Live music giant Live Nation Entertainment has been found liable for operating as an illegal monopoly in a landmark US antitrust ruling that could reshape the global concert and ticketing market.
A federal jury in New York delivered the verdict following a seven-week trial and four days of deliberations, siding with a coalition of more than 30 US states that argued Live Nation used its scale to suppress competition and drive up prices for fans.
The case centred on Live Nation’s integration with Ticketmaster, with jurors finding the company had leveraged its control over venues and tours to force the use of its ticketing services.
Jury finds market dominance and price impact
Jurors concluded Live Nation’s practices limited competition across key parts of the live entertainment supply chain, including venue access and ticket distribution.
Evidence presented during the trial pointed to requirements imposed on artists performing at Live Nation-owned amphitheatres, as well as claims that venues were pressured to adopt Ticketmaster to secure major tours.
The jury also found Ticketmaster had overcharged customers by $1.72 per ticket, a figure that will now form the basis for calculating financial damages.
Live Nation had argued it competes “fiercely” with other promoters, venues and sports operators, rejecting claims it operates as a monopoly.

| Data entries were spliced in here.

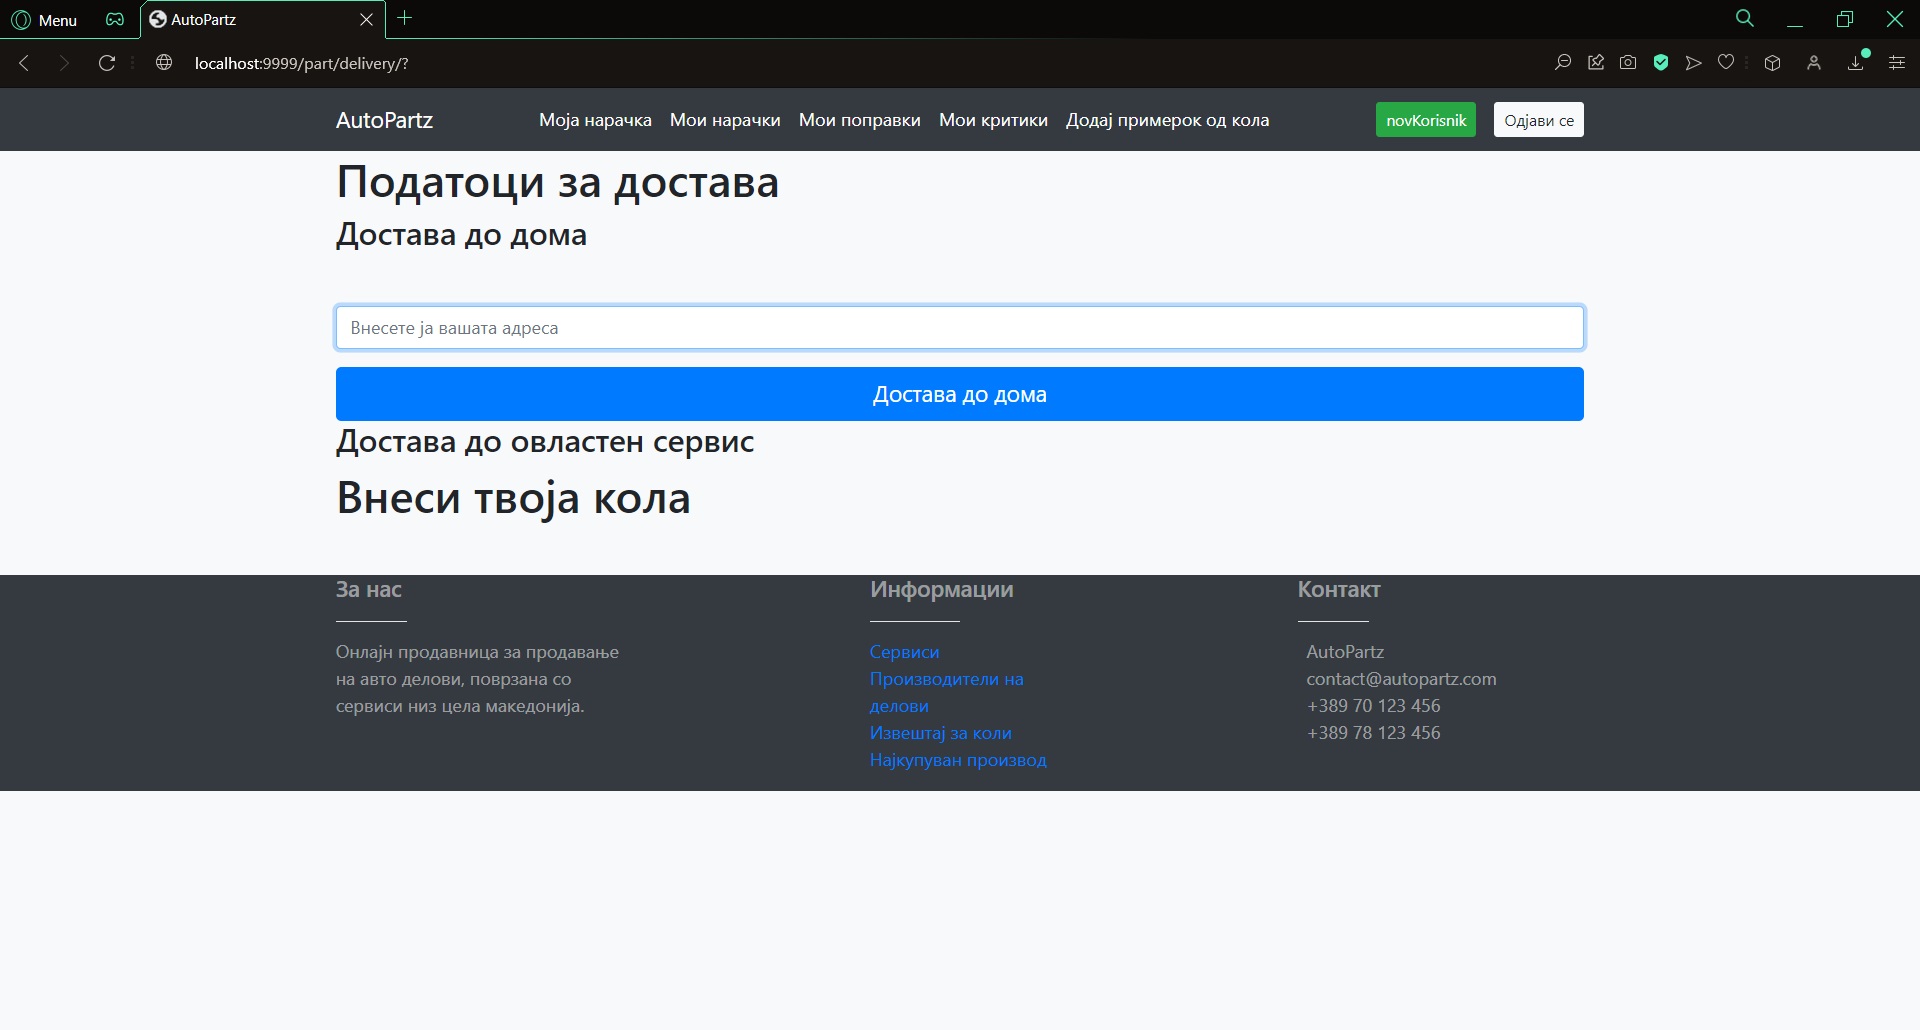Close the AutoPartz browser tab
This screenshot has width=1920, height=1030.
coord(366,20)
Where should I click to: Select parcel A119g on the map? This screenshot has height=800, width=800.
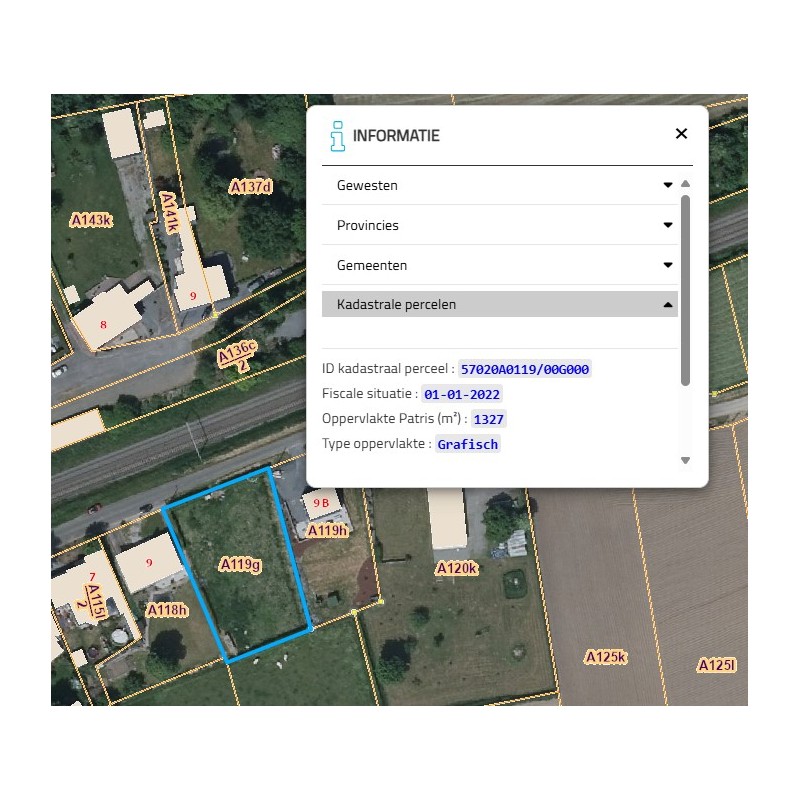tap(240, 564)
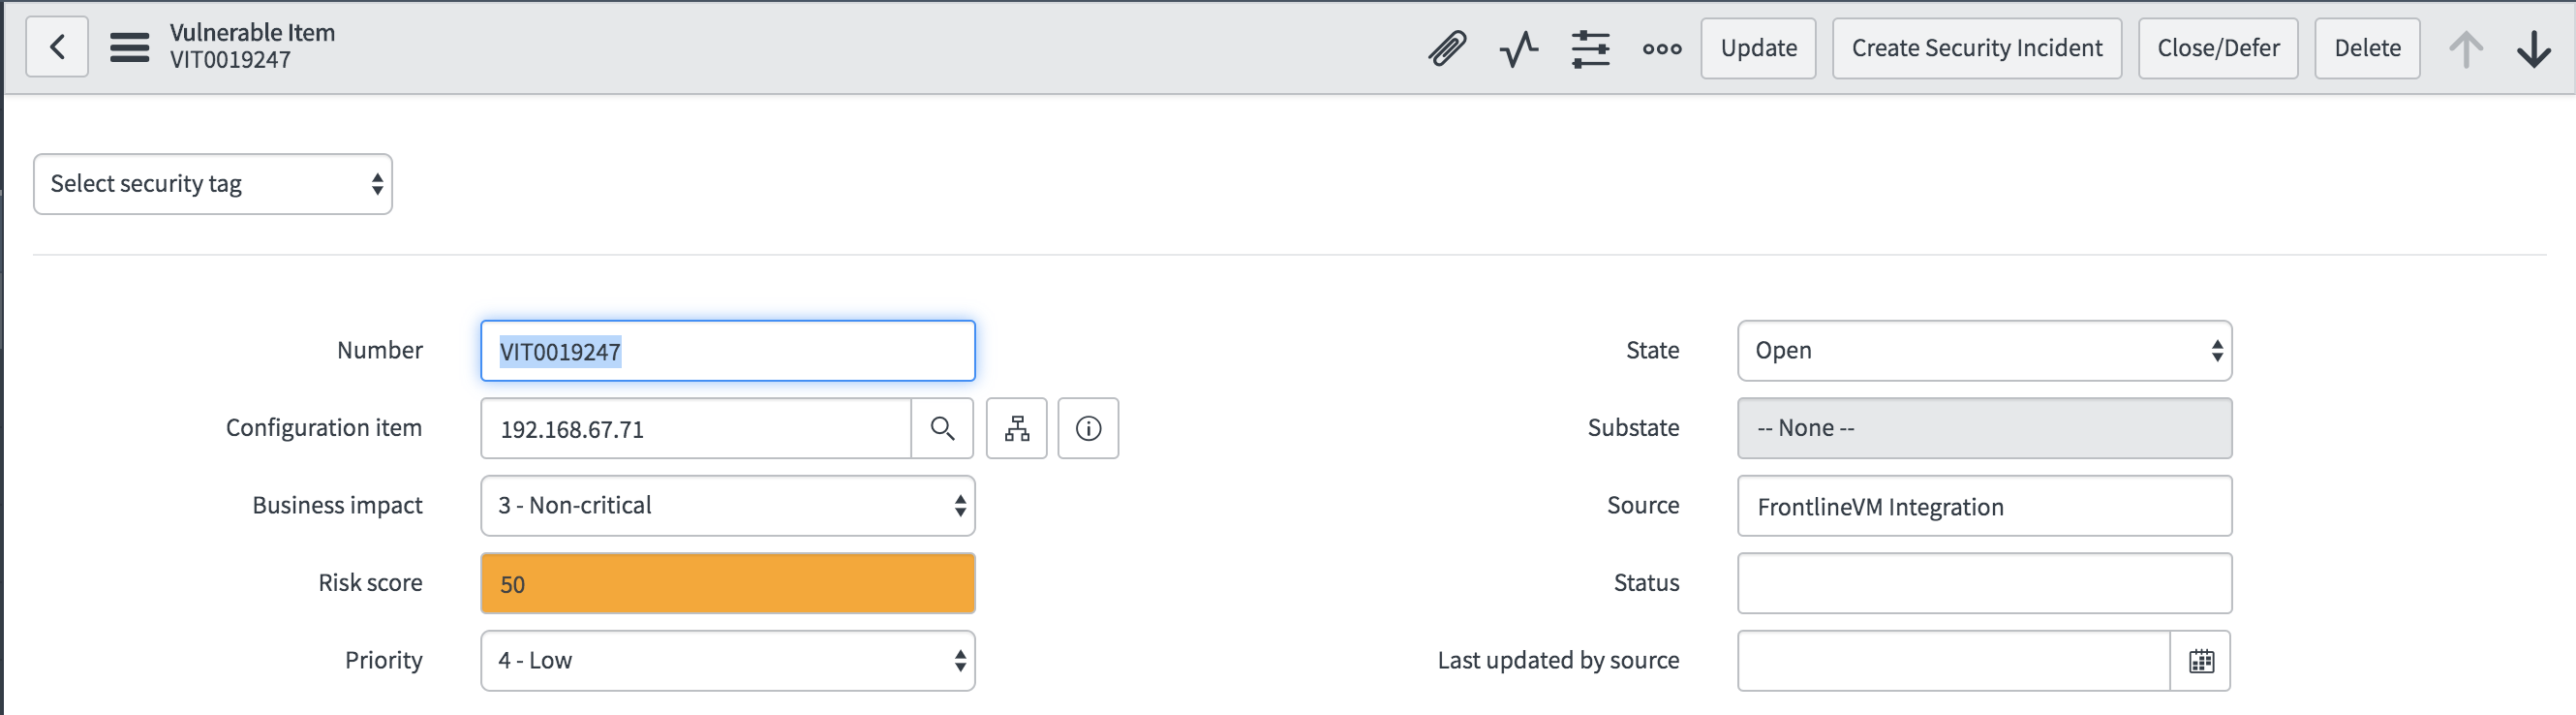Click the up arrow previous record icon
This screenshot has width=2576, height=715.
[2465, 48]
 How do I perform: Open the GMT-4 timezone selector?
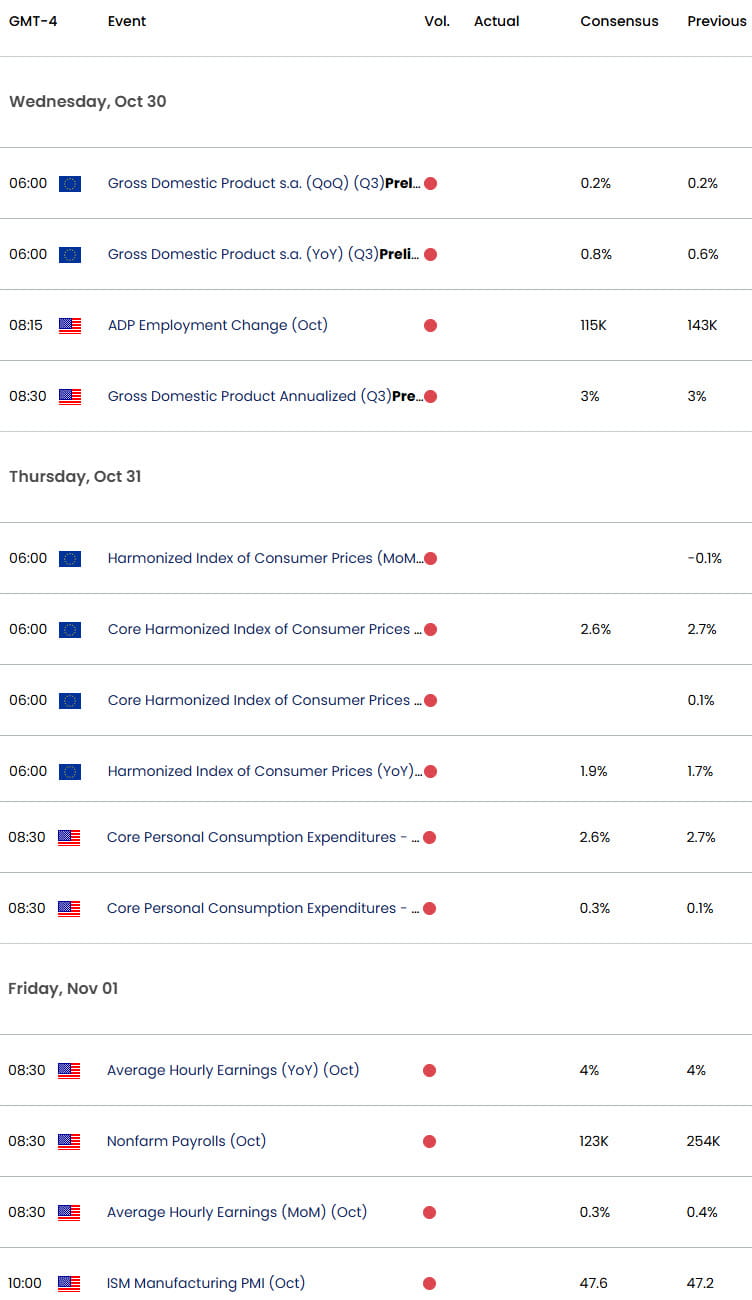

Break-up and penalties now on the table
The decision now shifts focus to remedies, with Judge Arun Subramanian set to determine penalties that could include financial damages, structural changes, or a forced separation of Live Nation and Ticketmaster.
A breakup had been sought by the United States Department of Justice when it first filed the case in May 2024, more than a decade after it approved the companies’ merger.
While the DOJ reached a late-stage settlement and withdrew from the trial, a coalition of states, including California, New York and Texas, continued to pursue the case independently.
States push ahead after DOJ settlement
The states’ case ultimately prevailed, marking a rare instance of coordinated state-level antitrust enforcement succeeding without federal backing.
California Attorney General Rob Bonta described the ruling as a “historic and resounding victory”, pointing to its implications for fans, artists and independent venues.
Advocacy groups, including the National Independent Venue Association, also welcomed the outcome, calling for structural changes to reduce Live Nation’s market control.
Industry scale under scrutiny
Live Nation remains the dominant force in live entertainment, staging more than 55,000 concerts globally last year and drawing an audience of 159 million.
The case has been closely watched across the industry, particularly following the ticketing fallout from Taylor Swift’s Eras Tour ticket sales controversy, which intensified scrutiny on Ticketmaster’s systems and market share.
Lawmakers have previously cited estimates that Ticketmaster controls more than 70% of ticketing at major concert venues, while Live Nation accounts for roughly 80% of the large amphitheatre market.

Market reaction and next steps
Shares in Live Nation fell more than 6% following the verdict, reflecting investor uncertainty around potential remedies.
The company could face significant financial penalties, while more aggressive outcomes, including divestment, remain possible under US antitrust law.
With the liability phase now decided, the next stage of proceedings will determine how far regulators and the courts are willing to go in dismantling one of the most vertically integrated businesses in global entertainment.
Mediaweek has reached out to Live Nation Australia for comment.